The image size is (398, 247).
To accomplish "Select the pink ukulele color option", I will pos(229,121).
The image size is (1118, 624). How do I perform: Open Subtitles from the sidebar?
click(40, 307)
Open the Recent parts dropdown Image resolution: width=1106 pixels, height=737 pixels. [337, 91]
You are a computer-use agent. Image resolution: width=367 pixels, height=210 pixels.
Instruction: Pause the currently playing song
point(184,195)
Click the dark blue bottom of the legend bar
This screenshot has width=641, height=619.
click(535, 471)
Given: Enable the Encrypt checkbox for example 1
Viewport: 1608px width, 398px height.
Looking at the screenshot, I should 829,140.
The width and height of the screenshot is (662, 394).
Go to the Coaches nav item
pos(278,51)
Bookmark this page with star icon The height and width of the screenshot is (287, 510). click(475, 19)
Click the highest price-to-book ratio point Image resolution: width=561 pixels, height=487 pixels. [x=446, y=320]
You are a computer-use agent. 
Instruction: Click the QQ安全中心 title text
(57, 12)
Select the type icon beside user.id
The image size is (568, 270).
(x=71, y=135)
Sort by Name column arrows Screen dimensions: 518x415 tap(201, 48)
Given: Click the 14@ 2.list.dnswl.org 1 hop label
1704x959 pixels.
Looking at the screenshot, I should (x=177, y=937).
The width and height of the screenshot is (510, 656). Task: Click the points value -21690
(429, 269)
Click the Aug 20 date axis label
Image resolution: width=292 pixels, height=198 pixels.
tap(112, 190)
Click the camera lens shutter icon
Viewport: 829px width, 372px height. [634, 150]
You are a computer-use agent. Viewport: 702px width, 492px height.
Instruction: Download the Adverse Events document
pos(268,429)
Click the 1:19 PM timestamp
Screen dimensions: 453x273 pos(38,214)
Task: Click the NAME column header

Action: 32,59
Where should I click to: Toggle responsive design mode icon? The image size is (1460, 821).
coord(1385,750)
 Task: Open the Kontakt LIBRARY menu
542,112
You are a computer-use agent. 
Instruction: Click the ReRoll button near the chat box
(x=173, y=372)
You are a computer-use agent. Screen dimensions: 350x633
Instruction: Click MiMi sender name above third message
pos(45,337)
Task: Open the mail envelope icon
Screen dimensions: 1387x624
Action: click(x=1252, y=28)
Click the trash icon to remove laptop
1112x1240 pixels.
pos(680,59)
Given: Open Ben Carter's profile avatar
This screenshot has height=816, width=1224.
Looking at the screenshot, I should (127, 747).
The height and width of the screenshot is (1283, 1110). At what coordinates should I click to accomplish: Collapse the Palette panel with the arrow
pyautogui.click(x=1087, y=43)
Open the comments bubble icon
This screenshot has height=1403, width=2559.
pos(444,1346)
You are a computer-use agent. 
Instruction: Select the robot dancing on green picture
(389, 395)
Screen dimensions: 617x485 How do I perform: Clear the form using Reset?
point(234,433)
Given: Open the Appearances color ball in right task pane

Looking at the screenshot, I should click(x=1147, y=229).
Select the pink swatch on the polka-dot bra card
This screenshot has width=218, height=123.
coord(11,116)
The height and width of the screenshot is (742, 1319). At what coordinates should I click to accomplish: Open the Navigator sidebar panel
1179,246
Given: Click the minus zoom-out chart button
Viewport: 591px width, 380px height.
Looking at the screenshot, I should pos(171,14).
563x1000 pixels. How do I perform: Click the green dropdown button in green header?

## [EXERCISE BRIEF]
Put the data from the line containing "The width and height of the screenshot is (510, 656)." up to and including the line containing "pos(444,1346)" into a numbered list, leaving out any blank lines.

## [RESULT OF THE EXERCISE]
1. The width and height of the screenshot is (510, 656). Task: Click the points value -21690
2. (429, 269)
3. Click the Aug 20 date axis label
4. Image resolution: width=292 pixels, height=198 pixels.
5. tap(112, 190)
6. Click the camera lens shutter icon
7. Viewport: 829px width, 372px height. [634, 150]
8. You are a computer-use agent. Viewport: 702px width, 492px height.
9. Instruction: Download the Adverse Events document
10. pos(268,429)
11. Click the 1:19 PM timestamp
12. Screen dimensions: 453x273 pos(38,214)
13. Task: Click the NAME column header
14. Action: 32,59
15. Where should I click to: Toggle responsive design mode icon? The image size is (1460, 821).
16. coord(1385,750)
17.  Task: Open the Kontakt LIBRARY menu
18. 542,112
19. You are a computer-use agent. 
20. Instruction: Click the ReRoll button near the chat box
21. (x=173, y=372)
22. You are a computer-use agent. Screen dimensions: 350x633
23. Instruction: Click MiMi sender name above third message
24. pos(45,337)
25. Task: Open the mail envelope icon
26. Screen dimensions: 1387x624
27. Action: click(x=1252, y=28)
28. Click the trash icon to remove laptop
29. 1112x1240 pixels.
30. pos(680,59)
31. Given: Open Ben Carter's profile avatar
32. This screenshot has height=816, width=1224.
33. Looking at the screenshot, I should (127, 747).
34. The height and width of the screenshot is (1283, 1110). At what coordinates should I click to accomplish: Collapse the Palette panel with the arrow
35. pyautogui.click(x=1087, y=43)
36. Open the comments bubble icon
37. This screenshot has height=1403, width=2559.
38. pos(444,1346)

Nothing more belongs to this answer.